Asistimos, en un estado que transita del estupor al distanciamiento incrédulo, a una tragedia que avanza: la vida del planeta en general y la humana en particular, se degradan a cada instante. Amplios sectores de los seres humanos lo sabemos o lo sospechamos, pero una átona impavidez de fondo angustioso predomina. No es un hecho casual. No brota de vicisitudes mortíferas en el mundo del azar.
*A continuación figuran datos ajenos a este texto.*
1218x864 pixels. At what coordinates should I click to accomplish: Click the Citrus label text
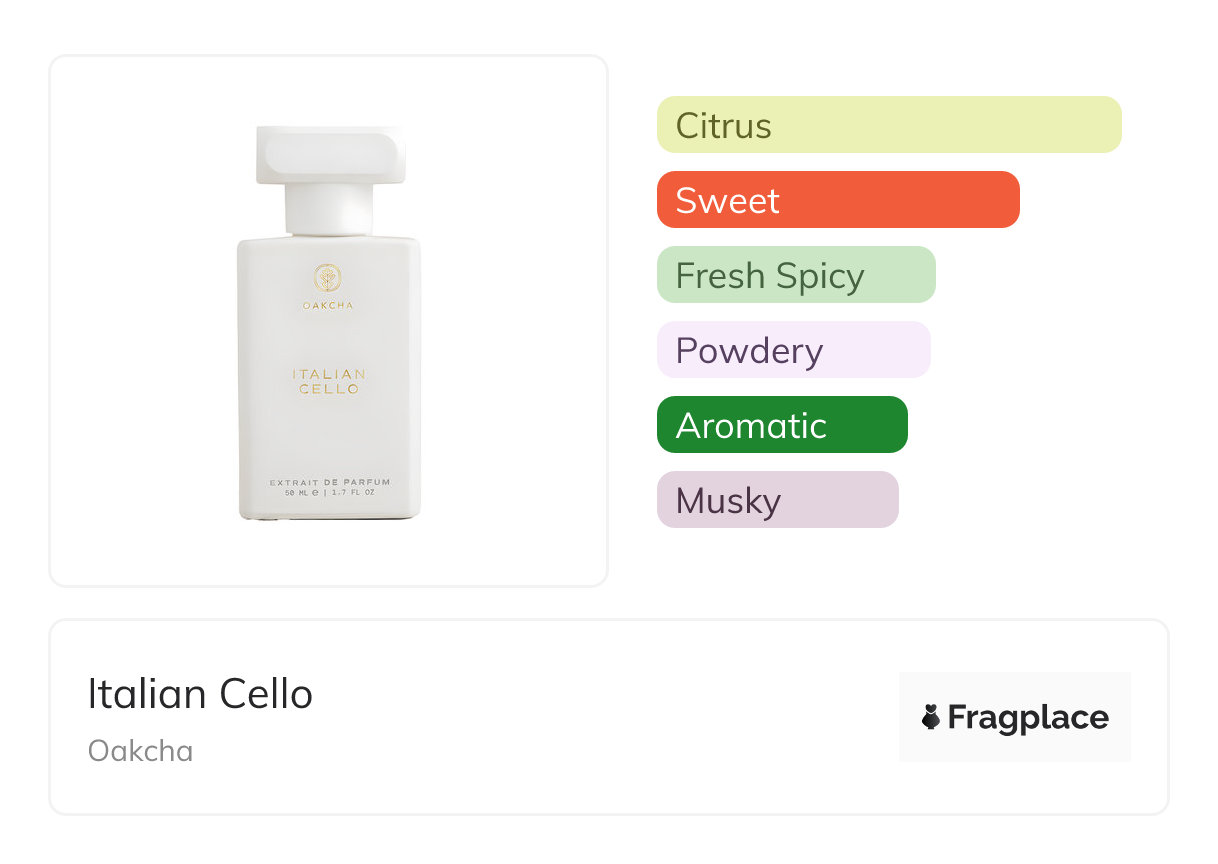[x=723, y=126]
En 1867, uno de los Marx que en Marx habitan sentenciaba en El capital: “La producción capitalista, sólo desarrolla la técnica y la combinación del proceso social al mismo tiempo que agota las dos fuentes de las cuales brota toda la riqueza: La tierra y el trabajador”. Esto dicho 150 años antes de que la fina capa de ozono que protege la vida del planeta se hubiese perforado, los polos se estuviesen derritiendo, los mares sucumbiesen entre desechos industriales, la fuente de oxígeno del Amazonas se consumiera entre llamas en pos del agro-negocio, y millones de trabajadorxs y sus hijxs fuesen arrojados a un destino de muerte por desocupación y hambrunas, enfermedades curables o bombardeos lanzados sobre poblaciones civiles a lo largo y ancho del planeta, en guerras  sostenidas no sólo en causas militares de matriz geopolítica sino en una razón económica férrea: la tasa de ganancia capitalista tiende estructuralmente a decrecer y la guerra es una de las formas de compensar ese proceso que está en sus entrañas. El pronóstico sobre el genocidio y el ecocidio de ese Marx de 1867, no era fruto de una visión catastrofista adoradora de mesianismos como lo fueron las tradiciones milenaristas, era el fruto del estudio de las tendencias internas del capital; fundamentalmente, el choque entre la forma socializada global de producción que lo caracteriza y le da su pujanza, y la propiedad cada vez más reducida a menos manos de la riqueza que produce en su vértigo acumulativo. Que sean 62, 42 u 8 las familias que se han adueñado de la mitad de la riqueza del planeta en pocos años, como dicen los informes Oxfam, habla de cifras igualmente obscenas. Una contradicción que hoy hace que habiendo muchos más recursos tecnológicos para que los humanos trabajen menos, sin embargo, se esté volviendo a jornadas del siglo xix; al tiempo que millones quedan excluidos de la posibilidad de trabajar, siquiera, alguna vez. La sentencia de ese Marx, cada día se hace más vigente… en ese punto.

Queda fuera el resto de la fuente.